A champion for Spartan engineers
In addition to improving global agriculture technology, Srivastava is passionate about preparing future engineers for careers in food, health, energy and the environment.
During his 43 years at MSU, Srivastava has helped establish a study abroad program on renewable bioenergy systems offered in Sweden, the Anaerobic Digestion Research and Education Center and south campus anaerobic digester in East Lansing, a pilot scale lab for food safety research, and a collaboration with the University of Costa Rica to help faculty complete their graduate studies at MSU.
From 1997-2015, Srivastava was BAE chair. Under his leadership, undergraduate enrollment increased by more than double, and grant expenditures tripled on a per faculty basis. He’s most proud, however, of the over 20 faculty and staff members who he hired during that time. In fact, In fact, the first hire he made as chair was current BAE chair, Bradley Marks in 1999.
“The bottom line in any department is the faculty,” Srivastava said. “They are the ones who teach. They are the ones who do the research, and the chair's job is to create opportunities, get the right people in place, and get out of their way.”
Srivastava partnered with the MSU departments of Chemical Engineering and Materials Science, and Forestry to hire six multidisciplinary faculty focused on bioenergy efforts. He also helped champion BAE as a multidisciplinary department, leading the effort to change the department’s name from Agricultural Engineering to Biosystems and Agricultural Engineering, and shift the focus to food, water and energy, in addition to agriculture.

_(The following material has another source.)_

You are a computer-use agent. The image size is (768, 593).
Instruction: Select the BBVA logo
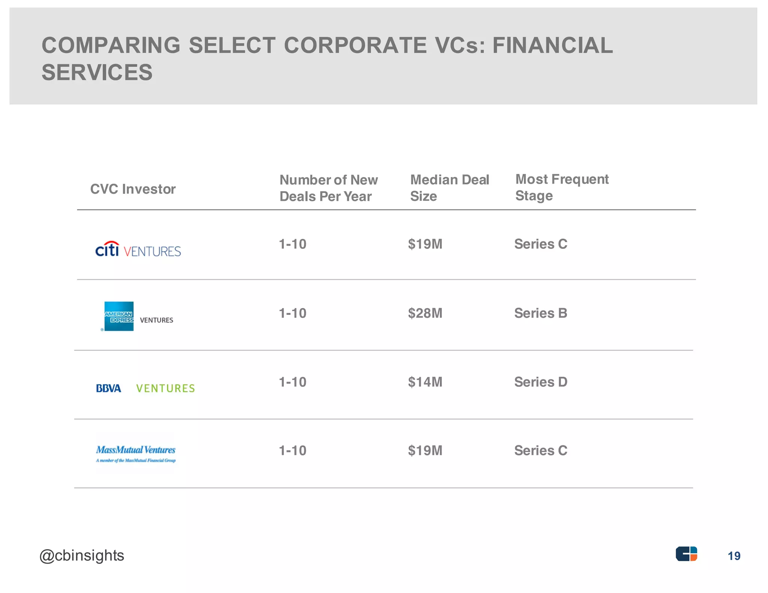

“I always say that the world's problems are not defined in the same clean way that a university is organized,” he said. “To solve real-world problems, you have to take a multidisciplinary approach. Different disciplines have to come together to solve the problem, but we have to be organized as a discipline. It has been very easy to create multidisciplinary teams to address a problem, and that has been a real strength of MSU.”
Srivastava feels fortunate to have spent the majority of his career at Michigan State — and to have made an impact through his work.
“I'm just as excited about being here after 43 years as I was when I first got here,” he said. “MSU is a very caring university. I am grateful for the opportunities I’ve had and people I’ve worked with.”